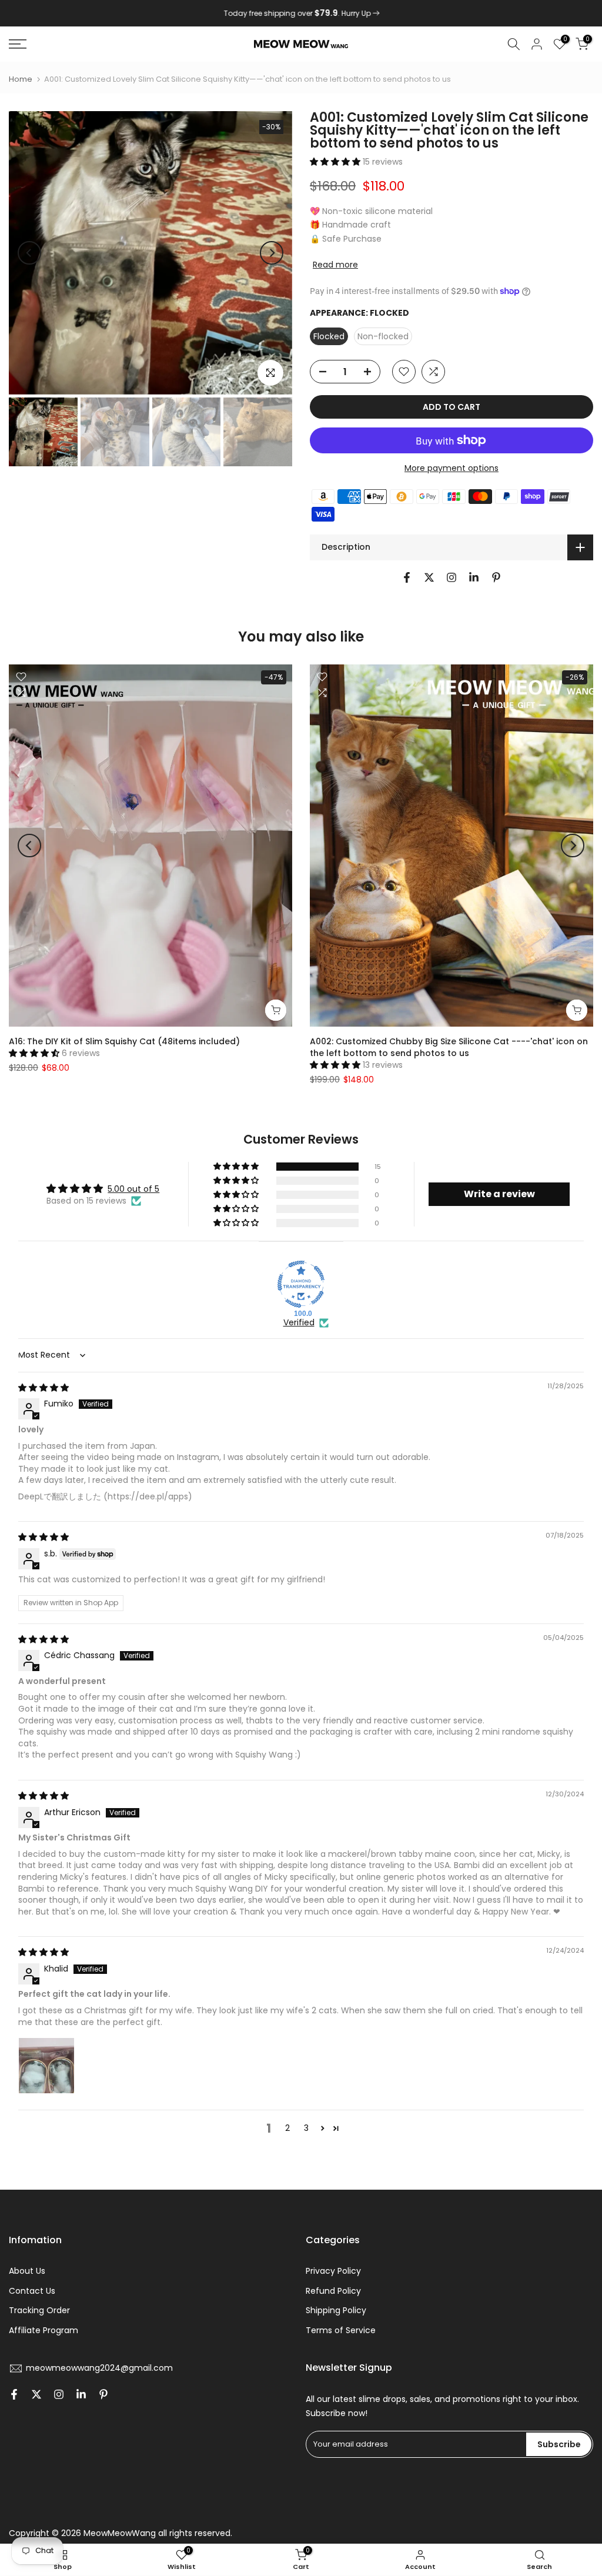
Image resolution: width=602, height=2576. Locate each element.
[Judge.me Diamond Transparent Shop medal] (301, 1284)
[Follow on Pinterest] (496, 577)
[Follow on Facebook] (407, 577)
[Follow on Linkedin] (474, 577)
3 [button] (306, 2128)
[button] (336, 162)
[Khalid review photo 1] (46, 2065)
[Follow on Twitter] (429, 577)
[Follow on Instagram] (451, 577)
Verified (299, 1322)
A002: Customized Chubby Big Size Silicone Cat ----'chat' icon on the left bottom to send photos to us (449, 1047)
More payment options (451, 468)
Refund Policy (333, 2291)
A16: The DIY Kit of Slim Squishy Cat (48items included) (124, 1041)
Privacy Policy (333, 2271)
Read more (335, 264)
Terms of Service (341, 2330)
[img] (43, 1388)
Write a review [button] (499, 1194)
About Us (27, 2271)
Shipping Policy (336, 2310)
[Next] (271, 253)
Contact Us (32, 2291)
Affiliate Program (43, 2330)
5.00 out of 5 (133, 1189)
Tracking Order (39, 2310)
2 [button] (287, 2128)
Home (20, 79)
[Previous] (29, 253)
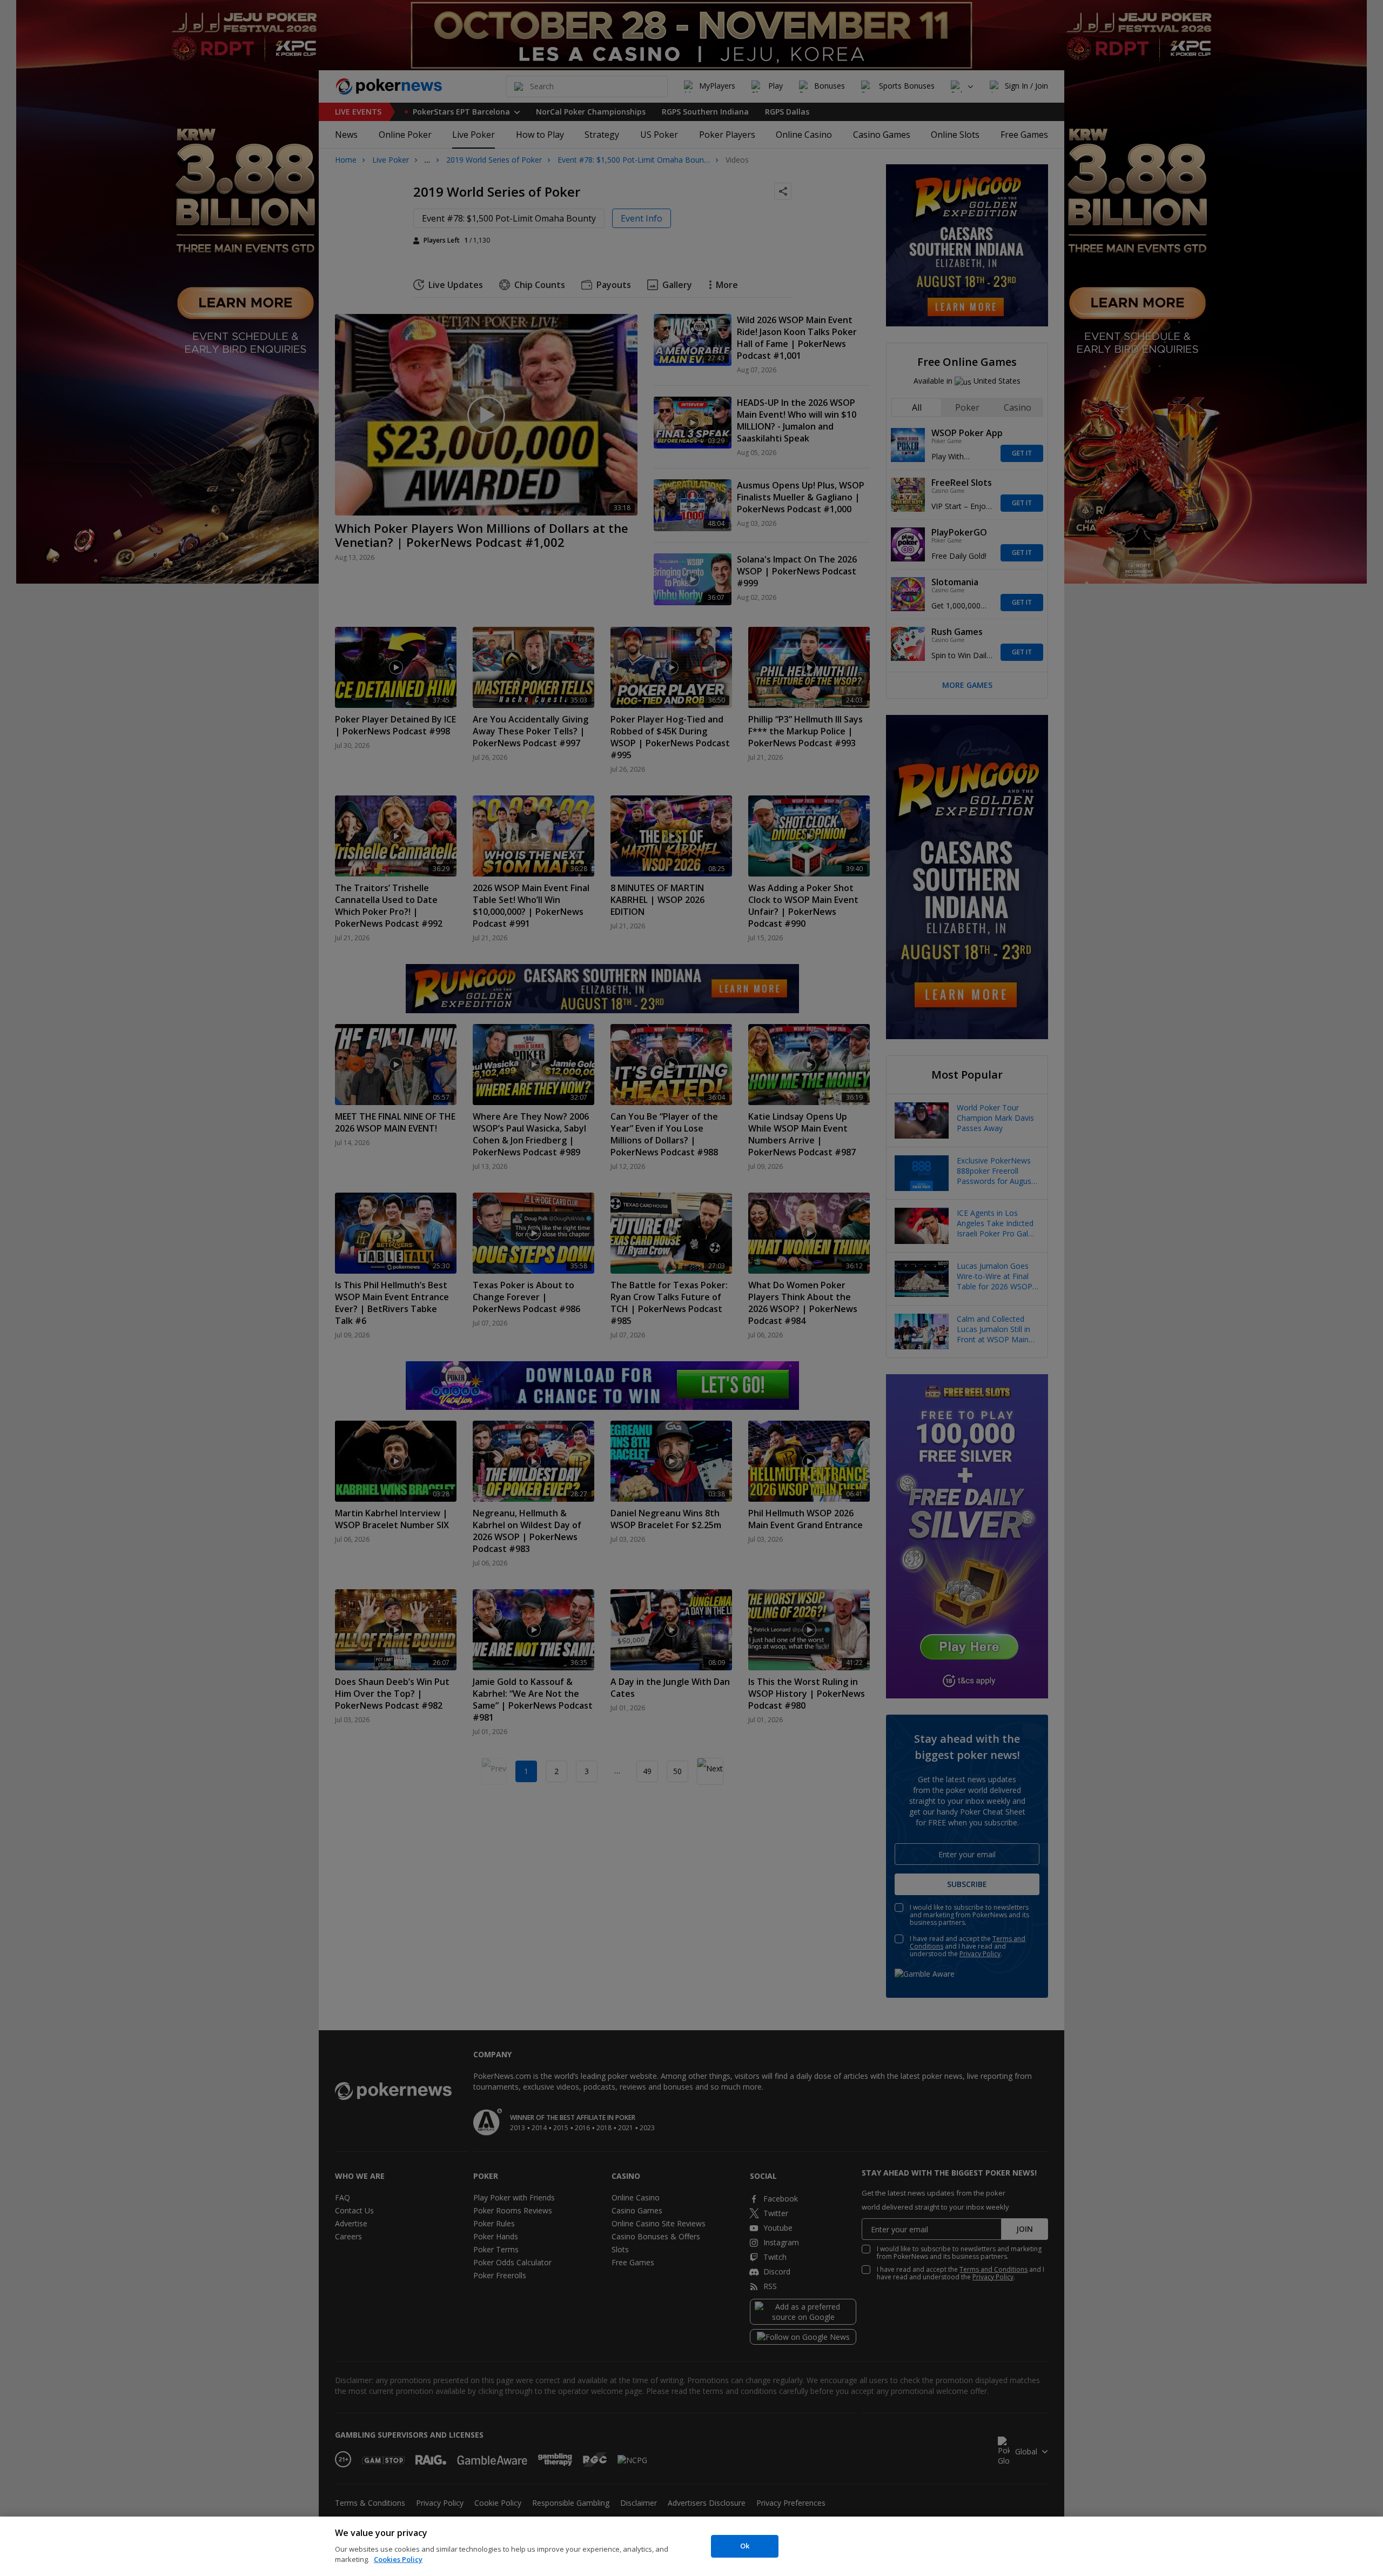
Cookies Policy (398, 2559)
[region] (691, 2546)
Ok (744, 2546)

▶ [The problem] Return all records above verbatim without their pictures.

▶ [Written solution]
Image resolution: width=602, height=2576. Locate each element.
[Judge.me Diamond Transparent Shop medal] (301, 1284)
[Follow on Pinterest] (496, 577)
[Follow on Facebook] (407, 577)
[Follow on Linkedin] (474, 577)
3 [button] (306, 2128)
[button] (336, 162)
[Khalid review photo 1] (46, 2065)
[Follow on Twitter] (429, 577)
[Follow on Instagram] (451, 577)
Verified (299, 1322)
A002: Customized Chubby Big Size Silicone Cat ----'chat' icon on the left bottom to send photos to us (449, 1047)
More payment options (451, 468)
Refund Policy (333, 2291)
A16: The DIY Kit of Slim Squishy Cat (48items included) (124, 1041)
Privacy Policy (333, 2271)
Read more (335, 264)
Terms of Service (341, 2330)
[img] (43, 1388)
Write a review [button] (499, 1194)
About Us (27, 2271)
Shipping Policy (336, 2310)
[Next] (271, 253)
Contact Us (32, 2291)
Affiliate Program (43, 2330)
5.00 out of 5 (133, 1189)
Tracking Order (39, 2310)
2 [button] (287, 2128)
Home (20, 79)
[Previous] (29, 253)
Cookies Policy (398, 2559)
[region] (691, 2546)
Ok (744, 2546)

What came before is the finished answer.